3. Hukuk Dairesi Esas No: 2015/1434 Karar No: 2016/504 Karar Tarihi: 21.01.2016
Yargıtay 3. Hukuk Dairesi 2015/1434 Esas 2016/504 Karar Sayılı İlamı
Özet:
Dava, tarımsal sulama abonesi olan davacının davalı tarafından toplam 25.941,40 TL kaçak elektrik bedeli tahakkuk ettirildiği gerekçesiyle, müvekkilinin davalıya şimdilik 1.000,00 TL borçlu olmadığının tespitine karar verilmesi talebiyle açılmıştır. Mahkeme, talep konusunun miktarın açıkça belli olduğunu belirterek, davacının kısmi dava açmakta hukuki yararı bulunmadığı gerekçesiyle davanın reddine karar vermiştir. Ancak Yargıtay, talep konusunun taraflar arasında tartışmalı olup, bölünmeye uygun olduğu gerekçesiyle davacının kısmi dava açmasında hukuki yararı bulunduğunu belirtmiştir. Karara göre, talebin sadece bir kısmının dava yolu ile ileri sürülmesi mümkündür. Kararda, HMK'nun 109/1. maddesi de detaylı bir şekilde açıklanmıştır. Karar, HUMK'nun 428. maddesi gereğince BOZULMASINA karar verilmiştir.

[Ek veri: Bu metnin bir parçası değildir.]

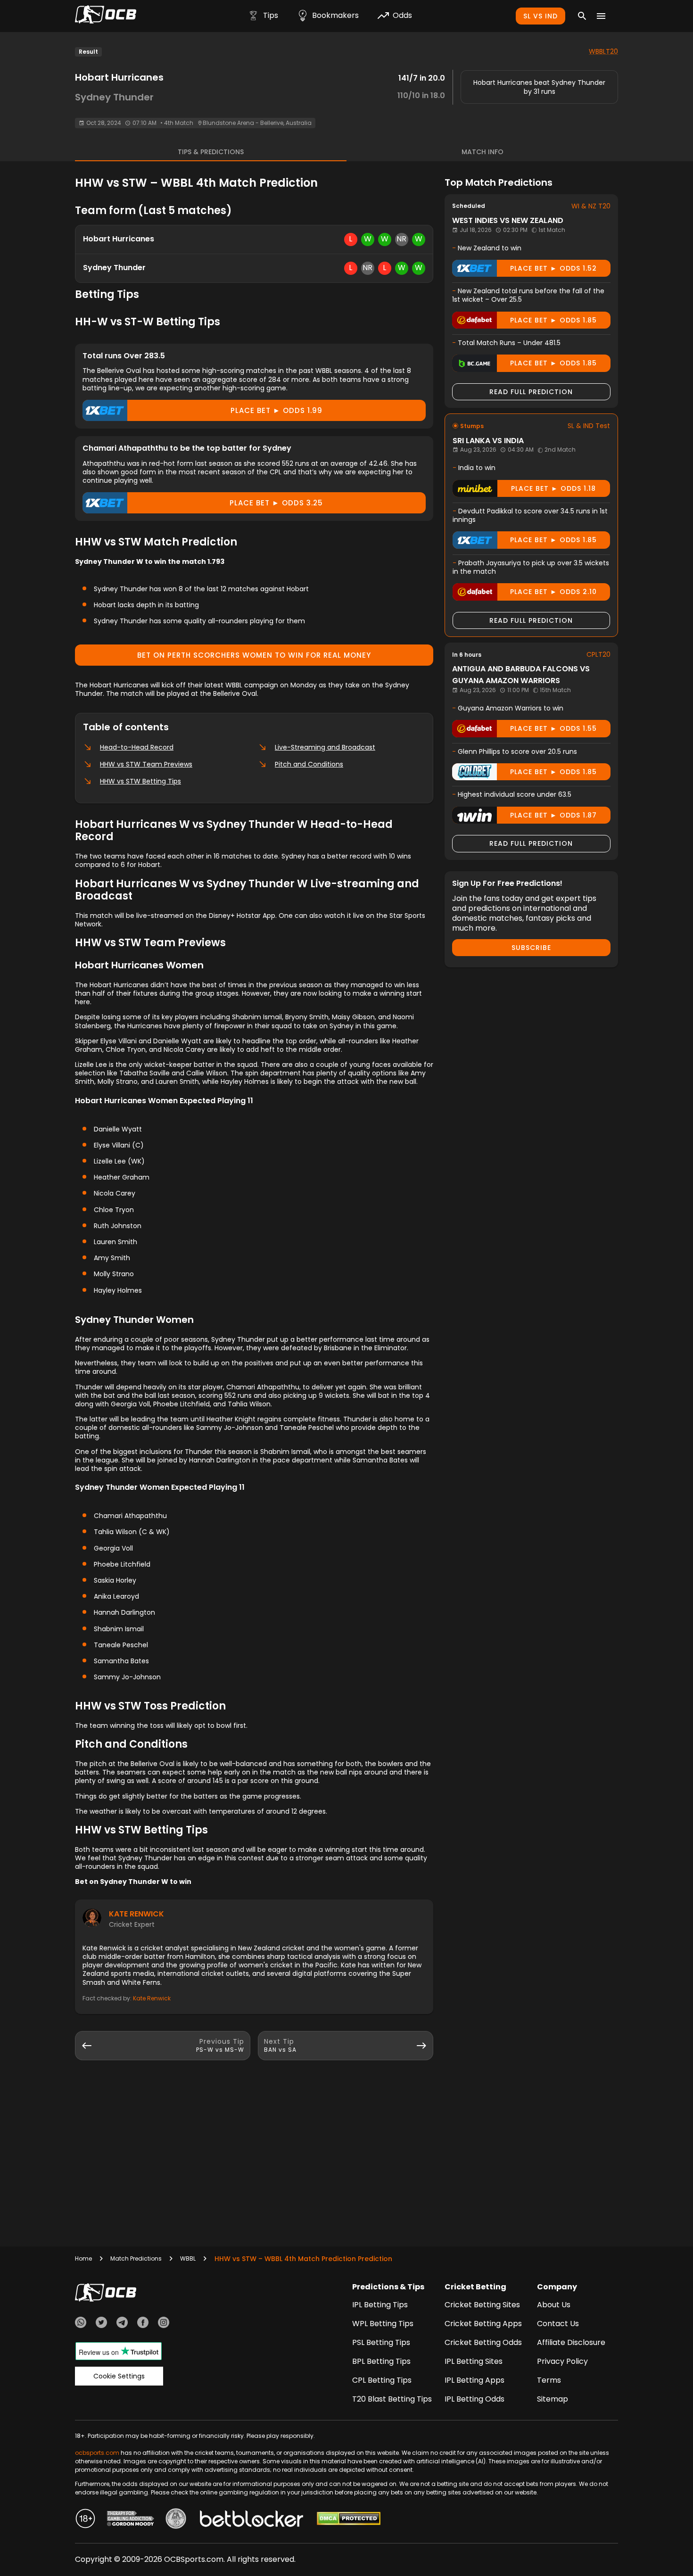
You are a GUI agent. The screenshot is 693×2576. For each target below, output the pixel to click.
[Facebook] (142, 2324)
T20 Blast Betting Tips (392, 2399)
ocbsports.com (97, 2453)
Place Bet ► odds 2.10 (553, 591)
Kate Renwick (136, 1913)
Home (83, 2258)
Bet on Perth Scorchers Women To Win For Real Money (254, 655)
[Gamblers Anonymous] (175, 2520)
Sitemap (552, 2399)
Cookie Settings (119, 2376)
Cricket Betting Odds (483, 2342)
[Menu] (601, 16)
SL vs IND (540, 16)
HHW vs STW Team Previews (146, 764)
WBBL (188, 2258)
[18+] (85, 2520)
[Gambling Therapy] (130, 2520)
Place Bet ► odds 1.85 (553, 320)
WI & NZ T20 (590, 206)
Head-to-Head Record (136, 747)
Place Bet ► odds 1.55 (553, 728)
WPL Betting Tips (382, 2323)
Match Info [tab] (482, 152)
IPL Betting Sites (474, 2361)
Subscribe (531, 947)
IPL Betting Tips (380, 2304)
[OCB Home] (105, 16)
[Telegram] (122, 2324)
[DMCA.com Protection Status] (348, 2520)
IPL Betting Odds (474, 2399)
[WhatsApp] (80, 2324)
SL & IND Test (589, 425)
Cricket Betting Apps (483, 2323)
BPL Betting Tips (381, 2361)
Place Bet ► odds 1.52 (553, 268)
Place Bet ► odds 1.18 (553, 488)
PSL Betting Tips (381, 2342)
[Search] (582, 16)
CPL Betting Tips (382, 2380)
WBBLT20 (603, 51)
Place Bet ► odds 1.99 (276, 410)
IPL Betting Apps (474, 2380)
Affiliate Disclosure (571, 2342)
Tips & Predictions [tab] (211, 152)
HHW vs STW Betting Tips (140, 781)
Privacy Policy (562, 2361)
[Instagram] (163, 2324)
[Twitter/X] (101, 2324)
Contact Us (558, 2323)
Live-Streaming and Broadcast (325, 747)
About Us (553, 2304)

3. Hukuk Dairesi 2015/1434 E. , 2016/504 K.
"İçtihat Metni"
MAHKEMESİ :ASLİYE HUKUK MAHKEMESİ
Taraflar arasındaki menfi tespit davasının mahkemece yapılan yargılaması sonucunda, davanın reddine yönelik olarak verilen hükmün, süresi içinde davacı vekili tarafından temyiz edilmesi üzerine; temyiz dilekçesinin kabulüne karar verildikten sonra, dosya içerisindeki kağıtlar okunup gereği düşünüldü:
Y A R G I T A Y K A R A R I
Davacı vekili, dava dilekçesinde; müvekkilinin tarımsal sulama abonesi olduğunu, kaçak elektrik kullandığı belirtilerek, davalı tarafından toplam 25.941,40 TL kaçak elektrik bedeli tahakkuk ettirildiğini, bu miktarın fahiş olduğunu ileri sürerek; fazlaya ilişkin hakları saklı kalmak kaydıyla müvekkilinin davalıya şimdilik 1.000,00 TL borçlu olmadığının tespitine karar verilmesini talep ve dava etmiştir. Davalı vekili; cevap dilekçesinde; davanın reddine karar verilmesini istemiştir. Mahkemece, dosya kapsamına göre; dava konusu olayda, talep konusunun miktarın açıkça belli olduğu, bu nedenle davacının kısmi dava açmakta hukuki yararı bulunmadığı gerekçesiyle dava şartı eksikliği nedeniyle davanın reddine karar verilmiştir. Hükmü, davacı vekili temyiz etmiştir. 6100 sayılı HMK"nun 109/1. maddesinde; talep konusunun niteliği itibarıyla bölünebilir olduğu durumlarda, sadece bir kısmının da dava yoluyla ileri sürülebileceği açıklanmıştır. Somut olaya gelince; davacı, davalı tarafından tahakkuk ettirilen 25.941,40 TL"lik fatura bedeli nedeniyle, davalıya şimdilik 1.000.00 TL borçlu olmadığının tespitine karar verilmesini istemiştir. Dava edilen talep konusunun, niteliği itibariyle taraflar arasında tartışmalı olup, bölünebildiği dikkate alındığında, toplam tahakkuk miktarının sadece bir kısmının dava yolu ile ileri sürülmesi mümkündür. Hal böyle olunca, mahkemece; davacının kısmi dava açmasında hukuki yararı bulunduğu gözetilerek, işin esasına girilip oluşacak sonuç dairesinde karar verilmesi gerekirken, yersiz gerekçe ile davanın hukuki yarar yokluğundan reddedilmesi hatalı olup bozmayı gerektirmiştir. SONUÇ: Yukarıda açıklanan esaslar gözönünde tutulmaksızın yazılı şekilde hüküm tesisi isabetsiz, temyiz itirazları bu nedenlerle yerinde olduğundan kabulü ile hükmün HUMK.nun 428.maddesi gereğince BOZULMASINA ve peşin alınan temyiz harcının istek halinde temyiz edene iadesine, 21.01.2016 tarihinde oybirliğiyle karar verildi.